893564 - Viral Encryption

Status: UNCONFIRMED

(Thunderbird :: Security, enhancement)

Description

[Thorsten Sick]

User Agent: Mozilla/5.0 (X11; Ubuntu; Linux x86_64; rv:22.0) Gecko/20100101 Firefox/22.0 (Beta/Release)
Build ID: 20130627161625



Actual results:

One of the issues of Public Key Mail encryption seems to be that someone_else has to do some extra effort for me to get an encrypted mail.



Expected results:

To solve that, Some small improvements in the applications would change the workflow and make encryption "viral".
1) If I created a key, the mail header of my mails contain a flag indicating I want encrypted mail with a specific key
2) If someone elses Thunderbird receives a mail with that header, it offers the user to install engimail
3) On installation there is the option for that user to create a own key ("Two of you friends encrypt. Do you also want to do that ?")
4) My key is downloaded from a public key server
5) The address book gets the marker that I want encrypted messages (with the given key)
6) Now all communication between me and my friend is encrypted without extra work on the other side

This can spread. If my friend now uses encryption he also infects others :-)

Goals is to reduce extra work on the other side that sends me encypted mail that I want.

I very well know that the key is not verified yet. That is another issue.

All that is already discussed in Engimail. See:

http://sourceforge.net/p/enigmail/bugs/151/

And in the mozilla.dev.apps.thunderbird

Comment 1

[Thorsten Sick]

Hi

I wrote a POC add-on.

https://github.com/Thorsten-Sick/viral_encryption

Comment 2

[raoul bhatia]

One thought (in reference to the mailing list thread): Maybe it would help to start with validating GPG signatures first and expand to full encryption later?

Comment 3

[Joshua Cranmer [:jcranmer]]

In general, we prefer that bug reports are tailored to specific issues rather than catch-alls.

Personally, I would like to say the following here:
1. I would very much like to see much easier crypto bootstrapping. S/MIME might actually be easier here, since we could easily do a partnership with some CA to basically bootstrap the certificate process (kind of like how we have partnerships for account provisioning). I'm concerned that UX for PGP's trust model is liable to be difficult.
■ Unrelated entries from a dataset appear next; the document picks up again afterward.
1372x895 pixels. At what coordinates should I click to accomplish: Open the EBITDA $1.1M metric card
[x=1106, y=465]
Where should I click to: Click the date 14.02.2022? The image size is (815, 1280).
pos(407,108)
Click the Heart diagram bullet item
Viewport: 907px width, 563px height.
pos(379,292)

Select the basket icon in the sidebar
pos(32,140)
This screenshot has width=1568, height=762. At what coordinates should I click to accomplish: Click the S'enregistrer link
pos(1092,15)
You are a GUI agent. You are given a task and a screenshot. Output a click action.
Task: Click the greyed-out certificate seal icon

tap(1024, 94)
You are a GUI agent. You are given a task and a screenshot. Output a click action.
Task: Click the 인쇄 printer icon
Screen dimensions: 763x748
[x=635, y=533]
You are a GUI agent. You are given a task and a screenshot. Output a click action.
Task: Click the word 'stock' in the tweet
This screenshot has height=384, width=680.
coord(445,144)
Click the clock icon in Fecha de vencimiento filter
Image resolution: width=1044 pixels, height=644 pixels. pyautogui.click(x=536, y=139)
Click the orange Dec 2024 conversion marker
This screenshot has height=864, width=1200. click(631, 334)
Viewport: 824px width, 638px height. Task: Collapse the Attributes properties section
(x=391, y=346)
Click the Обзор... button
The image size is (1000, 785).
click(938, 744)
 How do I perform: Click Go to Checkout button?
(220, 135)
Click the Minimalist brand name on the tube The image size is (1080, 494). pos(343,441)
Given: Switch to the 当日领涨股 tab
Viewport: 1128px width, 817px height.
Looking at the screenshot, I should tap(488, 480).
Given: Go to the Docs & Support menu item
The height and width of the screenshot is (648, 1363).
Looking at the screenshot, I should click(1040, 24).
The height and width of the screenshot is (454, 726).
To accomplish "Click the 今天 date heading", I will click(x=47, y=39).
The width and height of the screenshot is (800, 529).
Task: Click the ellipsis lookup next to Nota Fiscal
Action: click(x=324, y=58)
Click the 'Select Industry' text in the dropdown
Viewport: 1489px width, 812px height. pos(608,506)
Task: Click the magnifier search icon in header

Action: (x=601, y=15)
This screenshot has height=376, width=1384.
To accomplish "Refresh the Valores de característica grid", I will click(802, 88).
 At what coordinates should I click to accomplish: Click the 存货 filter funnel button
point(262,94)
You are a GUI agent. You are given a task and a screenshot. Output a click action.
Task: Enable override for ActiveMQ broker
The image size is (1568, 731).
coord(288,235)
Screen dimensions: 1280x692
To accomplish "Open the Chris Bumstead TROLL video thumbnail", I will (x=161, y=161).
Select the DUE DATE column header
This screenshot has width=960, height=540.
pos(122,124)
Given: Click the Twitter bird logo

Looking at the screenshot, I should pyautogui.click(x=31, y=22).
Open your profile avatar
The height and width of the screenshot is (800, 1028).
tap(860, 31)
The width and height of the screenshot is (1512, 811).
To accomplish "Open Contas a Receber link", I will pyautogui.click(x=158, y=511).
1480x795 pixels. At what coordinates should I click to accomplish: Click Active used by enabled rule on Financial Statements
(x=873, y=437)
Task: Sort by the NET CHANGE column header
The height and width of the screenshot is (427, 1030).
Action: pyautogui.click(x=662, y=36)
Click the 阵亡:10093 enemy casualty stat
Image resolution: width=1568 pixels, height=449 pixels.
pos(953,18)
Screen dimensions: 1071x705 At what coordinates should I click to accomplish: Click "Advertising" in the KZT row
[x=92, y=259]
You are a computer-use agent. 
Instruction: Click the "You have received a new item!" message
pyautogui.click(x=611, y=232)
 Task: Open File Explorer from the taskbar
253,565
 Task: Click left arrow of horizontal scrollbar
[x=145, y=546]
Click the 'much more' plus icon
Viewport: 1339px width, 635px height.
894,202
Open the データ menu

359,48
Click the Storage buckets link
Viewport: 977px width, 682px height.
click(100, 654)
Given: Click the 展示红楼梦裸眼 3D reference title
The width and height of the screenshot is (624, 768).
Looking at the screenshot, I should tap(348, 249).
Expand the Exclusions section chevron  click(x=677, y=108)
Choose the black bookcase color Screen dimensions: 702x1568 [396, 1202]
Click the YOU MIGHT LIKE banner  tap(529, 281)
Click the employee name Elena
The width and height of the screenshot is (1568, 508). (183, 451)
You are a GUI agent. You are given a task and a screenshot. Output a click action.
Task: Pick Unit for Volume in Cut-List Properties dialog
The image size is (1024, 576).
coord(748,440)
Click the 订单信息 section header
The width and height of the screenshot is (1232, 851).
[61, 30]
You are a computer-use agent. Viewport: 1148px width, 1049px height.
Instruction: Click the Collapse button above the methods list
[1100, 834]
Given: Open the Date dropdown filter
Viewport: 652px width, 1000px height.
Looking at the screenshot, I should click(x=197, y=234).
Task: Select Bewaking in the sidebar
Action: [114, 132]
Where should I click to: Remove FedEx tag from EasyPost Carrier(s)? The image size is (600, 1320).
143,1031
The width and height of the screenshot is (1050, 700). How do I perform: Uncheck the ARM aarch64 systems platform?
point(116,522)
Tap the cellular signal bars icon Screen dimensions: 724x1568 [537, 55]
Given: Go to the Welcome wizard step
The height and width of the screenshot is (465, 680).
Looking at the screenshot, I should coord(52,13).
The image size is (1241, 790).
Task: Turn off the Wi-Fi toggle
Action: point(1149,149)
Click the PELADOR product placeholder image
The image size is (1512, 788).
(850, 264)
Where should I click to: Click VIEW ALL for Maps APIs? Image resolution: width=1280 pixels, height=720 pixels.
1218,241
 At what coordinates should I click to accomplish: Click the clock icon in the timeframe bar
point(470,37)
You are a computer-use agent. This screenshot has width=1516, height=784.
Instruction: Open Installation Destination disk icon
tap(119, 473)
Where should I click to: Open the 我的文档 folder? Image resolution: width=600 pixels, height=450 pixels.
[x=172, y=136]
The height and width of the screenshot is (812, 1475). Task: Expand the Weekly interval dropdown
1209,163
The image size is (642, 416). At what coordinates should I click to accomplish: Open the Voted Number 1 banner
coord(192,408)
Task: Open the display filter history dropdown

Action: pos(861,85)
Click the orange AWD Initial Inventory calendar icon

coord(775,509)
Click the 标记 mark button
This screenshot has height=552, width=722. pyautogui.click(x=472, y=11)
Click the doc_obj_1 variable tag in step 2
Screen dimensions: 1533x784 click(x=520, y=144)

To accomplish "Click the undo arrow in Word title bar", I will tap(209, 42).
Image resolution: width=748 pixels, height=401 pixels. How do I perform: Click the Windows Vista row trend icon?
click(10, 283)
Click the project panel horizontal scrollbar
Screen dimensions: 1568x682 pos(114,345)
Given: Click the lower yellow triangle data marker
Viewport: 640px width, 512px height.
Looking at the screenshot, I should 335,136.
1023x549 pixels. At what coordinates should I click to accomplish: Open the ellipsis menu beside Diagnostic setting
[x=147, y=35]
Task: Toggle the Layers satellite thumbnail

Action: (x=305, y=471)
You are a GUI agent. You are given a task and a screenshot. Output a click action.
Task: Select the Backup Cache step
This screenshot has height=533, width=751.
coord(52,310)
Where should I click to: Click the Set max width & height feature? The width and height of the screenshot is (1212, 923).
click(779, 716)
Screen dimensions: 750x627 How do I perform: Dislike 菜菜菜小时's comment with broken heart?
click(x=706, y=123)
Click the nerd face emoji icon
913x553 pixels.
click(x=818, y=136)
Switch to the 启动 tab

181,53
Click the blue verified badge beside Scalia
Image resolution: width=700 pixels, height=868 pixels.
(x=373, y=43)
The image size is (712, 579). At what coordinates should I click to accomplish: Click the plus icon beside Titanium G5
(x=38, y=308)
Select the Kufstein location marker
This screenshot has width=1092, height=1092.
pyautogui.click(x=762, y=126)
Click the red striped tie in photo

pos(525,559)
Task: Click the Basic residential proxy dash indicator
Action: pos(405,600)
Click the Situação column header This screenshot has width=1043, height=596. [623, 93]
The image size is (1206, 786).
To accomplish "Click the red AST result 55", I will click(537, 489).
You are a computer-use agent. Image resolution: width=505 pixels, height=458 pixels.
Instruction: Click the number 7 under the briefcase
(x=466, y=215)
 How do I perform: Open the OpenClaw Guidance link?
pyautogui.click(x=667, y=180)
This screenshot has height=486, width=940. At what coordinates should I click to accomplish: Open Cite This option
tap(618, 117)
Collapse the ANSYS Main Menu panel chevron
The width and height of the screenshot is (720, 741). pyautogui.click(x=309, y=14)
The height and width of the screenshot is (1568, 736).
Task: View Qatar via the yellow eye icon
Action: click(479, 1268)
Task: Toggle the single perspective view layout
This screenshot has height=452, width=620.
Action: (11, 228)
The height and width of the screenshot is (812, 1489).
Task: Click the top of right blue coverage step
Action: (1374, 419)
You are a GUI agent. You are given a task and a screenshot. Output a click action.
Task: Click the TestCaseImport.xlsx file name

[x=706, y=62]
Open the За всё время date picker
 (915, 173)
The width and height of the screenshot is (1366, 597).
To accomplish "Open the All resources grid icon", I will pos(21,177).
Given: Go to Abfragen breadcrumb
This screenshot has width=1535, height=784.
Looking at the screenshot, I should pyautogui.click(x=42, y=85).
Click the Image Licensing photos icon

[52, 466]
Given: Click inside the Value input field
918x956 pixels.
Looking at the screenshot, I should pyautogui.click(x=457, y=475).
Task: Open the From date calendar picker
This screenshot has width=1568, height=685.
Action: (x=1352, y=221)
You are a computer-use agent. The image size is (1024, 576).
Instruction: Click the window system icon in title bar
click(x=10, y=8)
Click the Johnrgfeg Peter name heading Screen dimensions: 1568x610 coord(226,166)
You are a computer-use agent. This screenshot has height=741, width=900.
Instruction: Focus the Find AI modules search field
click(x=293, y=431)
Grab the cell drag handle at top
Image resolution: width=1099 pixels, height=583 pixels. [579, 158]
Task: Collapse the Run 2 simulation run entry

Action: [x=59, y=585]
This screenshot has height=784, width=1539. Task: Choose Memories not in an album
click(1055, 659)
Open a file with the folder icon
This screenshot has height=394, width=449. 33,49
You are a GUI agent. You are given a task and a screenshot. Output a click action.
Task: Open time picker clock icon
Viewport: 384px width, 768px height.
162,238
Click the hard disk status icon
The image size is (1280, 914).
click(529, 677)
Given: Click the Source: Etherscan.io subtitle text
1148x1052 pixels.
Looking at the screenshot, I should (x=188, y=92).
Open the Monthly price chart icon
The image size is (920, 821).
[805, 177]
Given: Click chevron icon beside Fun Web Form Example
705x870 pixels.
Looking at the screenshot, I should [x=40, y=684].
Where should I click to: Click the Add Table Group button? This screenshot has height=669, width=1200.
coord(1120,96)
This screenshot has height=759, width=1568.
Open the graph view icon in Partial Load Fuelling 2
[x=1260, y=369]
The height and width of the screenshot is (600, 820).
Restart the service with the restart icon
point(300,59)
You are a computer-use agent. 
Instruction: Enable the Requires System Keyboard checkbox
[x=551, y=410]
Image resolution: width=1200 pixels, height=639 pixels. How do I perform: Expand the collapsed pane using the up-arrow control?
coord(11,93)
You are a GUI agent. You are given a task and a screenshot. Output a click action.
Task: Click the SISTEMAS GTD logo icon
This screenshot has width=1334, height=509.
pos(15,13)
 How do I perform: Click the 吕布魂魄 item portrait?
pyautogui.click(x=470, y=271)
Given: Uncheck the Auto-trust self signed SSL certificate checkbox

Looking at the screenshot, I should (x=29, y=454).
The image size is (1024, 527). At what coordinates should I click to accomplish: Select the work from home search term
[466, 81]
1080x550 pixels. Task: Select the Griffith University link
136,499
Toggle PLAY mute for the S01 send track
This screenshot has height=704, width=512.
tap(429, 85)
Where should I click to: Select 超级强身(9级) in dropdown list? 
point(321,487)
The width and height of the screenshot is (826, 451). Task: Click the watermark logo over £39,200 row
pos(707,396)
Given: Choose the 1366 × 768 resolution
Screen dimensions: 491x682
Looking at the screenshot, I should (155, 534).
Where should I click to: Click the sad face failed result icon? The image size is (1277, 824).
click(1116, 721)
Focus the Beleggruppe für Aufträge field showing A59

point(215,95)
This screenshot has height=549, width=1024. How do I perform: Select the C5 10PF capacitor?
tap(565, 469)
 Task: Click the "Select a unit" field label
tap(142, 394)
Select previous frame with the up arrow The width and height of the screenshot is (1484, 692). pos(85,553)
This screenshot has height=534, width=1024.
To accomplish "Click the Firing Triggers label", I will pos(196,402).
2. The ability to decrypt is not universal among email clients, and is notably lacking among webmail clients. The Web Crypto working group may help ameliorate this problem, but I've had some heated discussions in the past about this, so I wouldn't assume that this is an easily-solved problem.

3. Our encryption defaults are too coarse-grained right now.

I've pointed dveditz (whose ability to discuss this from a security perspective is far better than mine) to this bug, and he may have more comments on this than I do. In short, I'm cautiously optimistic about this bug, but I want it to have a more proper security discussion first.

Comment 4

[Thorsten Sick]

As the source of the idea I just want to stress two things:

1. The fix _only_ does the bootstrapping for crypto. The installation of Enigmail as soon as it is needed. Configuration and key exchange must be done there and are not part of the solution here. It only solves a small problem. But it solves the first one in a chain. Do not expect to much :-)

2. Please give it a good security kickin' around. If it breaks it should break before any code is released to the users

3. Please give it some good Usability kickin' around. I do not know the Thunderbird UI guidelines and installing stuff without the user's agreement is always a bit creepy.

4. If S/MIME is the way to go, we can maybe add some similar bootstrapping for the user. Nice would be something where the user just clicks once on an <OK> button and has a running crypto system.

Comment 5

[Wayne Mery (:wsmwk)]

duplicate of bug 448964 ?

Comment 6

[Kai Engert [:KaiE:]]

(In reply to Wayne Mery (:wsmwk) from comment #5)

duplicate of bug 448964 ?

No, it's just that both discuss ideas related to secure email.